Founder time. This one is underrated. Wrestling with an AI tool that’s producing the wrong thing is not a zero-cost activity. It’s founder time that isn’t being spent on customers, fundraising, or product thinking the things that actually determine whether the company survives.
The tool isn’t the problem. The advice is.
To be clear: these tools are genuinely impressive and genuinely useful. For the right use case rapid prototyping, internal tooling, validating an idea before investing in proper engineering they’re remarkable. The problem isn’t the technology. The problem is the framing.

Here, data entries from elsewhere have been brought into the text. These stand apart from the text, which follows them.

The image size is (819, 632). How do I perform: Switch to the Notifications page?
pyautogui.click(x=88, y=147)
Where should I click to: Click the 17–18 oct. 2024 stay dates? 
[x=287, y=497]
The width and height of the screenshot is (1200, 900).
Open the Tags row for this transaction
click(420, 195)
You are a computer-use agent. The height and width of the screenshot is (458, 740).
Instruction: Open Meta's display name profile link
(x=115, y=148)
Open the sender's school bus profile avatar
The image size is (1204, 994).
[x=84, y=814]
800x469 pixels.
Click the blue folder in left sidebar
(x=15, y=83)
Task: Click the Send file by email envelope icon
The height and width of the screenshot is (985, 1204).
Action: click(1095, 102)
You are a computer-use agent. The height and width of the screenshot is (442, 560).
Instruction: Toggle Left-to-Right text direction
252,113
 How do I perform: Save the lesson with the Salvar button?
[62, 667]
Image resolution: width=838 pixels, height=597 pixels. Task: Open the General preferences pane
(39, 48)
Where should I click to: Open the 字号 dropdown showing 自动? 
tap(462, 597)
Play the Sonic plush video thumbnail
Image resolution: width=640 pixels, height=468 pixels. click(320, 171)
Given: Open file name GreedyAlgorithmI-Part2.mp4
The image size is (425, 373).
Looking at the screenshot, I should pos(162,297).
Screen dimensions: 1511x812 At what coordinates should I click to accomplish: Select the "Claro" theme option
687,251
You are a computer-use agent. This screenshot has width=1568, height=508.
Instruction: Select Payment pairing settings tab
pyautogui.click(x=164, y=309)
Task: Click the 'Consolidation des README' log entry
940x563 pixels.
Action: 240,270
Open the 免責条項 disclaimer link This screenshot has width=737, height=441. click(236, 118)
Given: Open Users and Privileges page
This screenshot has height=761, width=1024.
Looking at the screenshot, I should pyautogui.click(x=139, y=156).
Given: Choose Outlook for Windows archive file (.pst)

When an investor says “just use Lovable,” they’re rarely thinking about what happens six months later. They’re thinking about burn rate and demo-readiness. Those are real concerns. But they’re not the only concerns, and founders who take the advice at face value without modelling the downstream costs are making a financial decision based on incomplete information.
The honest version of the advice would sound more like: “These tools can get you to a demo fast, and that’s worth a lot. But go in with eyes open about the credit model, plan for a remediation phase when you hire your first engineer, and don’t let the prototype become the foundation unless you’re prepared for what that costs.”
That advice is longer and less punchy. Which is probably why it doesn’t get given.